* _About this exercise_: Retype, word for word, every line from the one holding "March 2014 (17, 2472)" through the one holding "November 2016 (21, 2141)" in the entries below, both included, and only those lines.
=== Provided material ===
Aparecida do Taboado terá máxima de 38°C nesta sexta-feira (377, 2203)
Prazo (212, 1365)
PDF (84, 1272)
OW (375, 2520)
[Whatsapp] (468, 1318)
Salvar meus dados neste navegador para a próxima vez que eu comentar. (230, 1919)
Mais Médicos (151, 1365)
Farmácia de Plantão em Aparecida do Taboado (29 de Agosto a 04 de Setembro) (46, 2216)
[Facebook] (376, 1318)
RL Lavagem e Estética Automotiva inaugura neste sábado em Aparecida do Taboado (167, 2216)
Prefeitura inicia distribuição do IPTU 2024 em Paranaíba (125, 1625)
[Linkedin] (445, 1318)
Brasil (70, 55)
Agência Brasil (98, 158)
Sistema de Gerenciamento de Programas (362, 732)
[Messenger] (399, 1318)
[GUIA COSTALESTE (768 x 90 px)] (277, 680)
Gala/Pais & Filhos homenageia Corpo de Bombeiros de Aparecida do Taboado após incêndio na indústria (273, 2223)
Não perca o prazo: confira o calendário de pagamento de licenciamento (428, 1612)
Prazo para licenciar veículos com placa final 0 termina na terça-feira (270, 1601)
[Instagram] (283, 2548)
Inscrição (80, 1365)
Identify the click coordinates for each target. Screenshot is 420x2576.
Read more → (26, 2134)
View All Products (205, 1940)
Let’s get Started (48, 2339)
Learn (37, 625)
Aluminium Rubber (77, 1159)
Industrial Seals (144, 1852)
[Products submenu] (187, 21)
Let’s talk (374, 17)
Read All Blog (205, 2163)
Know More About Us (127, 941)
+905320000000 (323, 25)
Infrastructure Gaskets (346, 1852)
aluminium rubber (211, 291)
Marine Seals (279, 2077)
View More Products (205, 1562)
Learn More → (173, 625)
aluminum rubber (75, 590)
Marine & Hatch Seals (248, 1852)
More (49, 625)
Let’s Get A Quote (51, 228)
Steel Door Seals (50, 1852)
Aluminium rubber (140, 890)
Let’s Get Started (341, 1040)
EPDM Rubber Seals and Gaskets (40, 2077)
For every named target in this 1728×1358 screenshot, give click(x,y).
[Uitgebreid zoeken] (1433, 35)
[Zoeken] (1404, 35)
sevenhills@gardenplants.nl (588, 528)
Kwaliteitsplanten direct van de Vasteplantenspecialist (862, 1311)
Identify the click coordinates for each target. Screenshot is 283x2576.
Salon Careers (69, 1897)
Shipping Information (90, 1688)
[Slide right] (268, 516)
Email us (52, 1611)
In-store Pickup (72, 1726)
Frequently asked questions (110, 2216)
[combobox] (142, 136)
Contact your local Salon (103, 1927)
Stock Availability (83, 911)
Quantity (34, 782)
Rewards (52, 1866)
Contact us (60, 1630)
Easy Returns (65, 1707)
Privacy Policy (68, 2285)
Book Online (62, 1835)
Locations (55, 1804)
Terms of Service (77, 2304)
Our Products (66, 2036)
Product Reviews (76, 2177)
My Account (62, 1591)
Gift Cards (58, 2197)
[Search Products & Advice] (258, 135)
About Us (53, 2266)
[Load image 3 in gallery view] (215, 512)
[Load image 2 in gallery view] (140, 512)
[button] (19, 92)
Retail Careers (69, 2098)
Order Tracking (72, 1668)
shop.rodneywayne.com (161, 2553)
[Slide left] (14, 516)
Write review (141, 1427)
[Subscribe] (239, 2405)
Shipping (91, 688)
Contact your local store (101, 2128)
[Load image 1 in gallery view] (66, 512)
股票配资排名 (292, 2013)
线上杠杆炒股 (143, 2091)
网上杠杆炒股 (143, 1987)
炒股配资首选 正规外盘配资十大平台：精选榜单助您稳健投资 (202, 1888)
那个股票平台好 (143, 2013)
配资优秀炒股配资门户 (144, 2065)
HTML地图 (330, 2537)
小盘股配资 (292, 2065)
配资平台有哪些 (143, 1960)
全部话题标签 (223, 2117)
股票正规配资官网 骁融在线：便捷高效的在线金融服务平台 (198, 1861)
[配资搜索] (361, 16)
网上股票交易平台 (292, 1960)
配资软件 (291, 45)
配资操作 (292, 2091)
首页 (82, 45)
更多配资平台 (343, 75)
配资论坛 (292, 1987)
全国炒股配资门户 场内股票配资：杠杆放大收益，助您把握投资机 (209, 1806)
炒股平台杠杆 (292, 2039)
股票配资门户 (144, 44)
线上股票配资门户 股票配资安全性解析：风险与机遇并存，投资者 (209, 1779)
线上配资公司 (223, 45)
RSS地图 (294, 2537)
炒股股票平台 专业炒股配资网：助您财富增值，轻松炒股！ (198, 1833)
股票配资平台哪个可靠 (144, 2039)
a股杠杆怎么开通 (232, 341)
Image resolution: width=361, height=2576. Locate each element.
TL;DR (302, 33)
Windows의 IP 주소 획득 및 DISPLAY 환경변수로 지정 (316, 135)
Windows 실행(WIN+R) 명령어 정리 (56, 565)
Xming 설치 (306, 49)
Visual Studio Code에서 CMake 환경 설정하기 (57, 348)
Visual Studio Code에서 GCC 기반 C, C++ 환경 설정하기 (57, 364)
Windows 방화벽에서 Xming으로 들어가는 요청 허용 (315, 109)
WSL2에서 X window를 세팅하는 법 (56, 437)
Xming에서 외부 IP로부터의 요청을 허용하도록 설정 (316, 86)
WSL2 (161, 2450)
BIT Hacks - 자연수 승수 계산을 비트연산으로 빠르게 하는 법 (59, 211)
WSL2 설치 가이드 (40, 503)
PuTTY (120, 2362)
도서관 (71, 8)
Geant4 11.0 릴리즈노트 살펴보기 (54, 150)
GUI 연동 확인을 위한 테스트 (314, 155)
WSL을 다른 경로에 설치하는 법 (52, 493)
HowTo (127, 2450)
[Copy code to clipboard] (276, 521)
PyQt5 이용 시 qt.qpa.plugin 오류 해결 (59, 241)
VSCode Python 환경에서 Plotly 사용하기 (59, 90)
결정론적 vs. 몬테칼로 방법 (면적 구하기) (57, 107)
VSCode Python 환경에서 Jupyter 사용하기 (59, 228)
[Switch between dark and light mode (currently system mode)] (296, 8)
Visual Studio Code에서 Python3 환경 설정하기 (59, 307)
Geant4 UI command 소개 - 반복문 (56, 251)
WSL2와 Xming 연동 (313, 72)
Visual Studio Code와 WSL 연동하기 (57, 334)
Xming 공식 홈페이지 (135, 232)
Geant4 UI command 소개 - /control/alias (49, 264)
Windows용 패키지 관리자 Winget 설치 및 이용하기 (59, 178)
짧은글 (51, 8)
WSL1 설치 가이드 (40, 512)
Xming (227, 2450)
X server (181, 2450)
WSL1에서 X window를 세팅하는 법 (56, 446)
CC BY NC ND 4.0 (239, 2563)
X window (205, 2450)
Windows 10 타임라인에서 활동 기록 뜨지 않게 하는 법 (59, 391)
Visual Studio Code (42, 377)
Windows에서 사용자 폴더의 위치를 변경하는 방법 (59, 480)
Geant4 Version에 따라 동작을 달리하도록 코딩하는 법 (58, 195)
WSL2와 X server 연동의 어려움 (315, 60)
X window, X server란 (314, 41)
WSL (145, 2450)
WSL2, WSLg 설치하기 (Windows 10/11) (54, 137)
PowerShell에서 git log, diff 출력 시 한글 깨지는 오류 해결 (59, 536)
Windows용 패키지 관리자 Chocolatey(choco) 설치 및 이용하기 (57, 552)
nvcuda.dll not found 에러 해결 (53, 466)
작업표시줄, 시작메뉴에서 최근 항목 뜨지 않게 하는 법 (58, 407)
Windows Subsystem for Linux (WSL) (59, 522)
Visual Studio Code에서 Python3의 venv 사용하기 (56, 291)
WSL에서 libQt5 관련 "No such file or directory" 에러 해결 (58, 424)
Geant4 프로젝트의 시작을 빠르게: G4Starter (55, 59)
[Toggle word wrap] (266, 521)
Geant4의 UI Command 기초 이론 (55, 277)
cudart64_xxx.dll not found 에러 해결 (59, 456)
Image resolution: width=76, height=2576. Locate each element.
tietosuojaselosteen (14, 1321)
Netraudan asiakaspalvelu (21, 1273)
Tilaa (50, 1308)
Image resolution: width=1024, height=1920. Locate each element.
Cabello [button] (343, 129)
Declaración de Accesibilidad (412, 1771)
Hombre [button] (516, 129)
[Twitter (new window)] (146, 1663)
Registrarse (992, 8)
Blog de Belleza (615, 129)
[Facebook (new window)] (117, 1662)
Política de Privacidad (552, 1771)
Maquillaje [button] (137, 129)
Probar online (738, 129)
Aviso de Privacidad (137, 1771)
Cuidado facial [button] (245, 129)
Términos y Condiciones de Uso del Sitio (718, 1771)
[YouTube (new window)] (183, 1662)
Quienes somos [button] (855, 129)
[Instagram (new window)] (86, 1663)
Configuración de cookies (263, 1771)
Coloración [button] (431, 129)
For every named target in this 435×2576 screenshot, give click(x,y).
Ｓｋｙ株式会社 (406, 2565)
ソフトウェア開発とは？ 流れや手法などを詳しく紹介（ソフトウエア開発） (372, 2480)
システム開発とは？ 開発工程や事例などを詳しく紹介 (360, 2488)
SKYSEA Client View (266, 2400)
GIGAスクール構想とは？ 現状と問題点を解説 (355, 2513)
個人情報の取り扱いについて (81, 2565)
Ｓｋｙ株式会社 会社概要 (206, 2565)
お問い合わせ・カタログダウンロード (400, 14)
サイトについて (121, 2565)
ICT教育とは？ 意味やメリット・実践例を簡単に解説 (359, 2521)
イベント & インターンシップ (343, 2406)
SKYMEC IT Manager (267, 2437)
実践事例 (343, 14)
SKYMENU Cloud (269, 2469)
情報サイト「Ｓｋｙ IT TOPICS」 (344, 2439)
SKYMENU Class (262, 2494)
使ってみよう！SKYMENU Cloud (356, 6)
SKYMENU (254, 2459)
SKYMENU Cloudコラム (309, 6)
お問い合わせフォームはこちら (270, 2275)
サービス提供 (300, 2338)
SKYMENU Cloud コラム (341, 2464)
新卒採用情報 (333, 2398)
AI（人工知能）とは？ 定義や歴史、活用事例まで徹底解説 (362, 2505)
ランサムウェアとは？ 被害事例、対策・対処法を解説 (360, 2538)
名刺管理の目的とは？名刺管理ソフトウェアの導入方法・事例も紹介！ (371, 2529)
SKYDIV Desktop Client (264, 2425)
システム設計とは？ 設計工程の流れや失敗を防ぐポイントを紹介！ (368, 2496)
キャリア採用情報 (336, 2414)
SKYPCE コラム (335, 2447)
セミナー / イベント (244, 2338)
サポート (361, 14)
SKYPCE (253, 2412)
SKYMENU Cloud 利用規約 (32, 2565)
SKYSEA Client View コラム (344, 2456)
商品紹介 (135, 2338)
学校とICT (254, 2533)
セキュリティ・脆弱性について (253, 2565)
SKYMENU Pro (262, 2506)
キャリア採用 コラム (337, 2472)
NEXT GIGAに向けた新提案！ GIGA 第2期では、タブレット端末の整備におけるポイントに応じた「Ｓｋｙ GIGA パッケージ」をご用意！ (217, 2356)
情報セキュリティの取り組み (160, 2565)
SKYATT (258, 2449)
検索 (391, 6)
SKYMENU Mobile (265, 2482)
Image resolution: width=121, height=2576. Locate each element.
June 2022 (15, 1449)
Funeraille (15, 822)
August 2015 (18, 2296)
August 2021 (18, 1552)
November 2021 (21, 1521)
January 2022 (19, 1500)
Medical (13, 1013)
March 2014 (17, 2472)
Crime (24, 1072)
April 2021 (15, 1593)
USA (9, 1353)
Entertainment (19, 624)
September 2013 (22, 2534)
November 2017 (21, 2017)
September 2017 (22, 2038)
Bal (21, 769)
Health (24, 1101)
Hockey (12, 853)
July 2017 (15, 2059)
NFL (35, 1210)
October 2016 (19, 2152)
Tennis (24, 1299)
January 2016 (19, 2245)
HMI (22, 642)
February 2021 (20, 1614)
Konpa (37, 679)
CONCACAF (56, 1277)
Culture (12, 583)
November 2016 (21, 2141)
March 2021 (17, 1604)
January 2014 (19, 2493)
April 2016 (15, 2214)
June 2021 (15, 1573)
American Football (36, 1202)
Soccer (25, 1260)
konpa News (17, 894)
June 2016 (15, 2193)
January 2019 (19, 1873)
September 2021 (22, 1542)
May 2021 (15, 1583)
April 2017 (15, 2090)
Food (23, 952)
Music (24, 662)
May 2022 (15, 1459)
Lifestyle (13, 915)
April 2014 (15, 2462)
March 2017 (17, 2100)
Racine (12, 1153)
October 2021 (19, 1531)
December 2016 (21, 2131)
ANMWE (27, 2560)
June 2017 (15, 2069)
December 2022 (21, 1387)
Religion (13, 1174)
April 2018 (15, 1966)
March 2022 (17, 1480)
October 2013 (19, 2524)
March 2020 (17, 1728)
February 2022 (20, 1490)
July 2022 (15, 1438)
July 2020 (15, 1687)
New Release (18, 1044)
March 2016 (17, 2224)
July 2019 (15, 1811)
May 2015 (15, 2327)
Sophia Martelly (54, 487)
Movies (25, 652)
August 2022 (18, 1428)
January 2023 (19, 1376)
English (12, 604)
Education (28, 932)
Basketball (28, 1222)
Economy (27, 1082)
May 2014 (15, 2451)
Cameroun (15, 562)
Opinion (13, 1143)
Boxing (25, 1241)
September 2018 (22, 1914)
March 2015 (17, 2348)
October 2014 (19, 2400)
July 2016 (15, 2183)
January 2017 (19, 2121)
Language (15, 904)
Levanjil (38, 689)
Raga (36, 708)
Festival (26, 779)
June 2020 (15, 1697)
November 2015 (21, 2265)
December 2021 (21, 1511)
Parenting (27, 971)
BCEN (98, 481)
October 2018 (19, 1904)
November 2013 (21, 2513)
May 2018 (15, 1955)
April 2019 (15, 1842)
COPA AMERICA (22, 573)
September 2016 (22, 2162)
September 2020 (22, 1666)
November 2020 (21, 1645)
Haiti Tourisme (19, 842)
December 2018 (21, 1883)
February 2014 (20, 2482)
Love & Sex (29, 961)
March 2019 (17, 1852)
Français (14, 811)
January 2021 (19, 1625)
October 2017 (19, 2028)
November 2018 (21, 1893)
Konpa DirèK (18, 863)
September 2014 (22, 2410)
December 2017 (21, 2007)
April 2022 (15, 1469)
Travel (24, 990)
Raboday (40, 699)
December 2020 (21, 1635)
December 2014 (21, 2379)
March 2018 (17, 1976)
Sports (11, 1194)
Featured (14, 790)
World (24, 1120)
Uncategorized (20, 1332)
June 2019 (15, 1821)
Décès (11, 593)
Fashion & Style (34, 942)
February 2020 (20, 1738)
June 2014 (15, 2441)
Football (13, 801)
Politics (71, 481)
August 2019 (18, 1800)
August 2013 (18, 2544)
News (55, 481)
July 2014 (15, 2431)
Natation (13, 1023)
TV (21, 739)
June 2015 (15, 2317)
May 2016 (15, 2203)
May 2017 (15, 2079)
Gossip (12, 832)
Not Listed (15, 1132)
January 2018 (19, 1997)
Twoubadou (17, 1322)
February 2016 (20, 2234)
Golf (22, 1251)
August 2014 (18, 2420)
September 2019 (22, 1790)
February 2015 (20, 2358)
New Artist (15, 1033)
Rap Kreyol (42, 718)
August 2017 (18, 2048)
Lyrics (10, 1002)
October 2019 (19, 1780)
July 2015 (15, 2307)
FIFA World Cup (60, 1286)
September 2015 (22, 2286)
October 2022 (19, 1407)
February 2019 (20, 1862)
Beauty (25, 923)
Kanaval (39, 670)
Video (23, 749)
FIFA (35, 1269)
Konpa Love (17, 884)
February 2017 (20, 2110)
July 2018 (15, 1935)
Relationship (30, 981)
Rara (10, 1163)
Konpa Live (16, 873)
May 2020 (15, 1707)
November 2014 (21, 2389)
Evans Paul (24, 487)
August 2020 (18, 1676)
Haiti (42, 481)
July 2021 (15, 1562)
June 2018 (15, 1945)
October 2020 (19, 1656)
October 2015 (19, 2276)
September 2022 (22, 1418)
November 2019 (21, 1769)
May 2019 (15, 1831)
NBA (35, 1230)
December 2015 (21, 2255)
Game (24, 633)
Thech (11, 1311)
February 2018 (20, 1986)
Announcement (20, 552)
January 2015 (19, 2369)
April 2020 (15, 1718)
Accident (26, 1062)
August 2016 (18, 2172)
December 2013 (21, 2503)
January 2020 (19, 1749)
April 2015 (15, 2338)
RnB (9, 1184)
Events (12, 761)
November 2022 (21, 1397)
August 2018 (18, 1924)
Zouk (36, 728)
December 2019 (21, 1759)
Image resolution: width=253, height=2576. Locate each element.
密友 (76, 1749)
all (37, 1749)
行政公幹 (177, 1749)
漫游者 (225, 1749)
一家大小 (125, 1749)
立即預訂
===
* _Answer space_:
March 2014 (17, 2472)
Crime (24, 1072)
April 2021 (15, 1593)
USA (9, 1353)
Entertainment (19, 624)
September 2013 (22, 2534)
November 2017 (21, 2017)
September 2017 (22, 2038)
Bal (21, 769)
Health (24, 1101)
Hockey (12, 853)
July 2017 (15, 2059)
NFL (35, 1210)
October 2016 (19, 2152)
Tennis (24, 1299)
January 2016 (19, 2245)
HMI (22, 642)
February 2021 (20, 1614)
Konpa (37, 679)
CONCACAF (56, 1277)
Culture (12, 583)
November 2016 (21, 2141)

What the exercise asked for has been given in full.